SOUTHAMPTON was somewhat battered and bruised, but definitely not beaten, seventy five years ago this week after German Luftwaffe bombers carried out its second daylight bombing raid in successive days over the district.

In spite of the deadly cargo rained down over the town by the Nazis, there were thankfully no fatalities and few casualties , as the occupants of several houses had remarkable escapes and the damage done to the town was slight.

The most startling damage was at one Southampton residence where a huge crater, 25 feet in diameter, was made in the back garden of a large house in a suburb.

The bomb wrecked the back of the dwelling, smashed two green-houses, demolished a substantial brick wall, and threw large lumps of earth high over one of the greenhouses. Remarkably the three persons inside the house, who were having tea at the time, escaped without a scratch. Speaking to the Daily Echo at the time, one of them said, "No sooner had we heard a screaming sound than we found ourselves on the floor. Whether we threw ourselves there instinctively, or were hurled by the blast I cannot say. Although the windows were blown in and a part of the wall fell down, we were, to our great surprise, unhurt."

Despite escaping with her life, the housewife was far more concerned with the damage the Fuhrer had caused to her vegetable patch. "Hitler has spaded my potato crop and just look at all my ‘bombfall’ apples!” the lady exclaimed, pointing to the bomb-blasted fruit strewn across her garden.

The crater was only about 10 yards from the room in which the occupants were taking tea, and it is thought that a brick wall, which was partly demolished, saved them from the full effect of the blast.
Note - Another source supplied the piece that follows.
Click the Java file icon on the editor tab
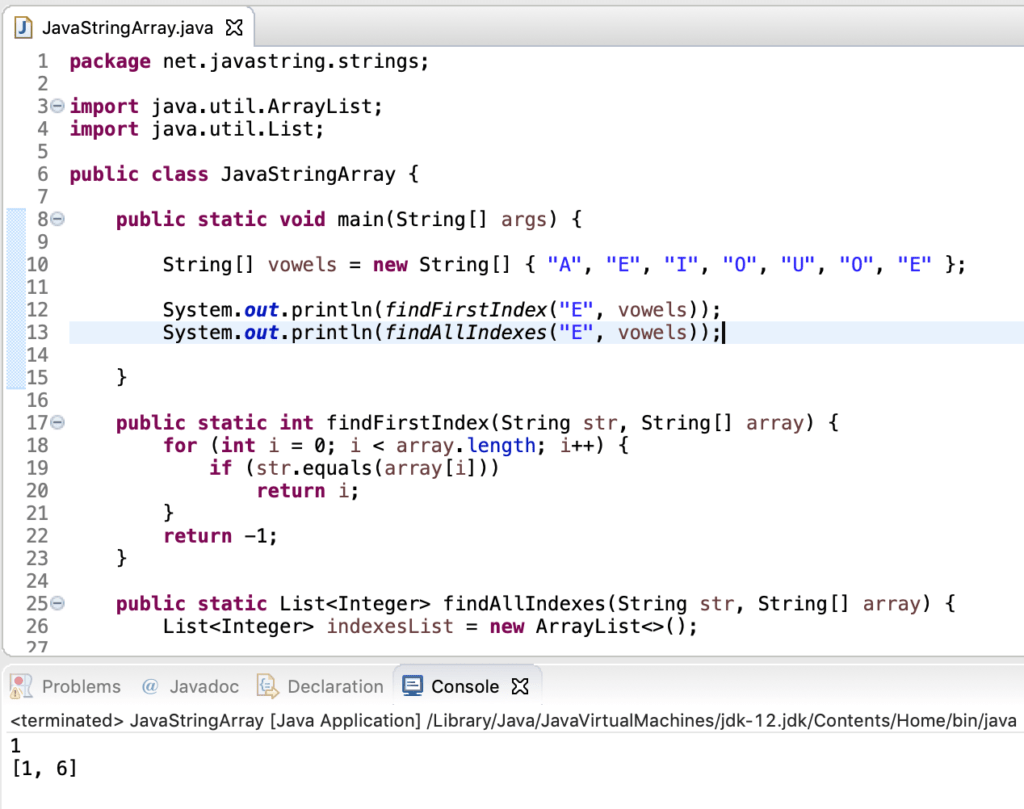coord(22,27)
Apples were shaken from trees in vast quantities, and a vine in one of the greenhouses was destroyed. "Our coal is under there," said one of the occupants, pointing to a pile of debris.
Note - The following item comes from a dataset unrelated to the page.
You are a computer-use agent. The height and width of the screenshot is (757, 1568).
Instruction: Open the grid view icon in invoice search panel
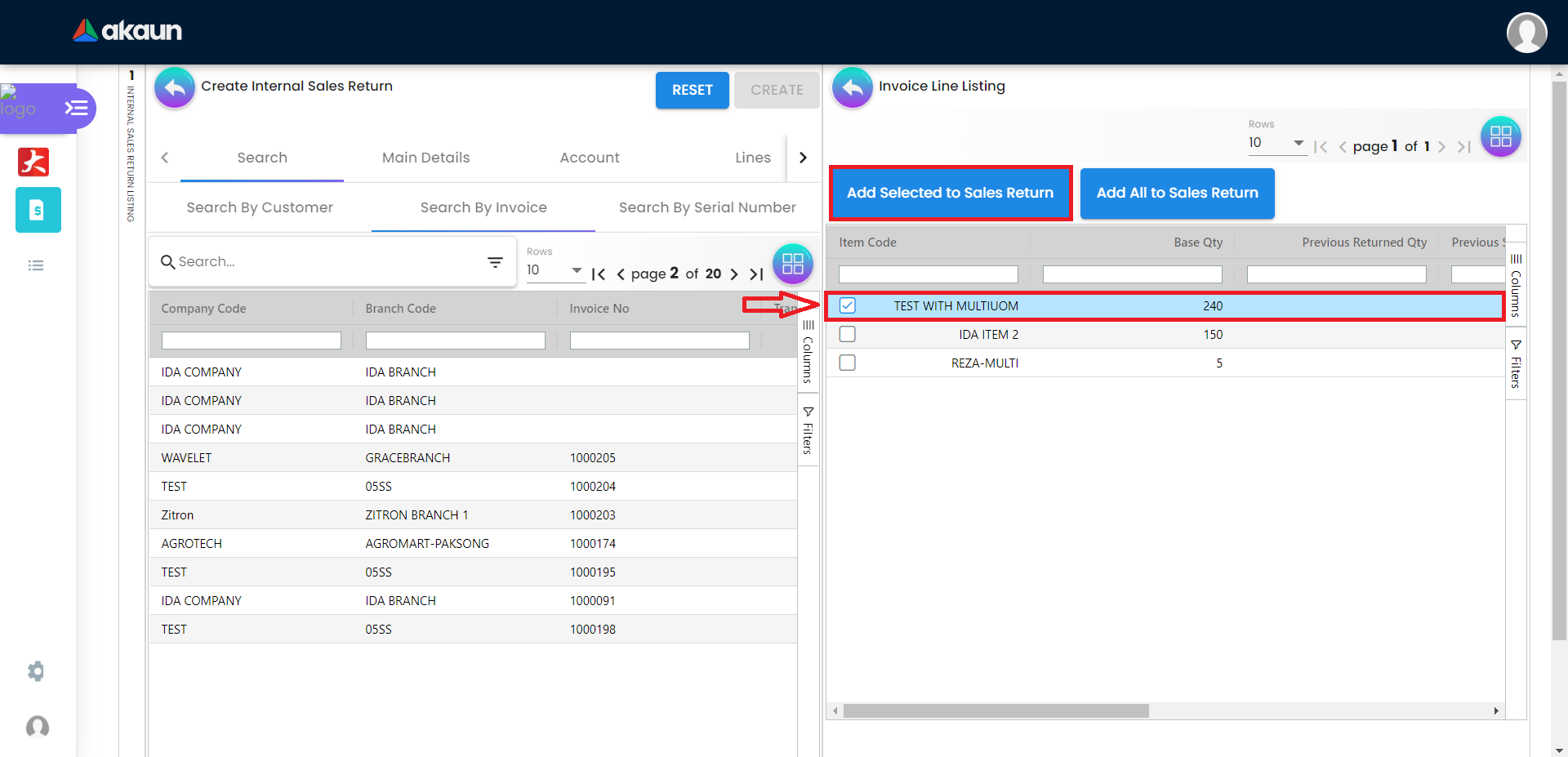pyautogui.click(x=792, y=264)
The great value of Anderson shelters was again demonstrated in another suburb, where a bomb which fell only five yards from the shelter, demolishing the rear of the house and making a huge crater, caused no injury at all to three occupants of the shelter.

The wife of the occupier and her three years old son had been joined in the shelter by her next-door neighbour, who had returned from Australia five weeks ago. "We heard the scream of a bomb and a loud explosion, but had no idea until we came out of the shelter that the house was so badly damaged." she said. "It is the finest advertisement for an Anderson shelter that you could imagine. “Beyond being covered with dust, we were untouched. My little boy’s great concern was for his toy train.”

The bomb ripped off the back of the house and sent furniture hanging crazily from wrecked rooms that were left exposed by the blast. The Daily Echo also reported than an incendiary bomb had fallen on a tram track in the centre of a roadway in the heart of the town, but fortunately without serious consequence.